D. False. The wavelength of light emitted when the electron returns to the ground state from n=3 will be different from the wavelength of light absorbed to go from n=1 to n=3. The emitted wavelength will be longer because the electron is releasing energy, while the absorbed wavelength will be shorter because the electron is gaining energy.

E. False. For n=3, the electron is actually in the second excited state, not the first excited state. The ground state is n=1, so n=2 is the first excited state.

Hope this clears things up for you!

## Sure! I'll explain each statement one by one and correct any false statements to make them true.

A. It takes more energy to ionize (completely remove) the electron from n=3 than from the ground state.

This statement is true. The energy required to ionize an electron depends on the energy level it is in. Since n=3 is a higher energy state compared to the ground state (n=1), it will require more energy to completely remove the electron from n=3. So, this statement is already true.

B. The electron is farther from the nucleus on average in the n=3 state than the n=1 state.

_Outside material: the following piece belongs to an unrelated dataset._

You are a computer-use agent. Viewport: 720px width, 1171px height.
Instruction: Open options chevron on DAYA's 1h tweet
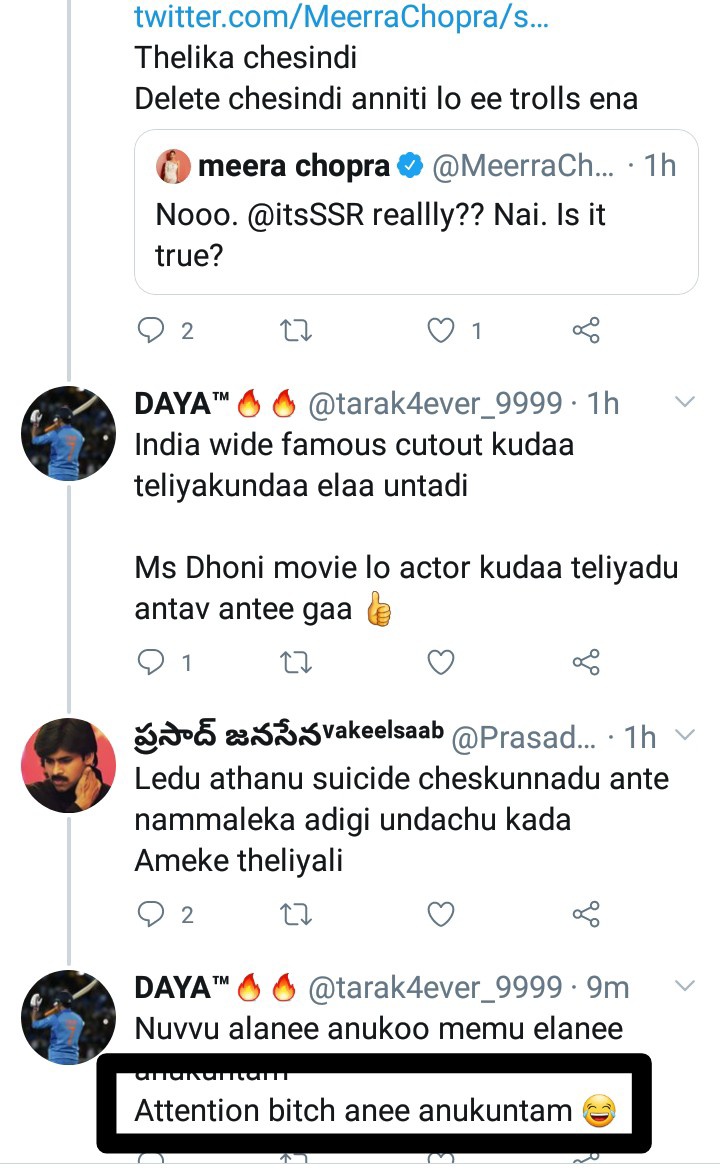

This statement is false. According to the Bohr model of the hydrogen atom, electrons in higher energy states are actually closer to the nucleus than electrons in lower energy states. Therefore, this statement should be corrected to say: The electron is closer to the nucleus on average in the n=3 state than the n=1 state.

C. The wavelength of light emitted if the electron drops from n=3 to n=2 will be shorter than the wavelength of light emitted if the electron falls from n=3 to n=1.

This statement is false. The wavelength of light emitted in a transition between energy levels in the hydrogen atom is inversely proportional to the energy difference between the starting and ending energy levels. Since the energy difference between n=3 and n=2 is smaller than the energy difference between n=3 and n=1, the wavelength of light emitted when the electron drops from n=3 to n=2 will be longer (not shorter) than the wavelength of light emitted when the electron falls from n=3 to n=1.

D. The wavelength of light emitted when the electron returns to the ground state from n=3 will be the same as the wavelength of light absorbed to go from n=1 to n=3.

This statement is true. According to the principle of conservation of energy, the energy difference between two energy levels in an atom remains the same regardless of whether it is an absorption or emission process. Therefore, the wavelength of light emitted when the electron returns to the ground state from n=3 will be the same as the wavelength of light absorbed to go from n=1 to n=3. So, this statement is already true.

E. For n=3, the electron is in the first excited state.

This statement is false. In the Bohr model, the ground state is considered as the first electron shell, so n=1 represents the first excited state. Therefore, the correction to this statement would be: For n=3, the electron is in the third excited state.

I hope this explanation helps you understand the concepts better. Let me know if you have any further questions!

## hint: a, c, e are false.

note on c. energy is proportional to (1/2^2-1/3^2) or proportional to 1/4-1/9

which is about .16

in the second case, energy prop to (1/1-1/9)=about .9

so energy is higher in the second case, so wavelength is shorter.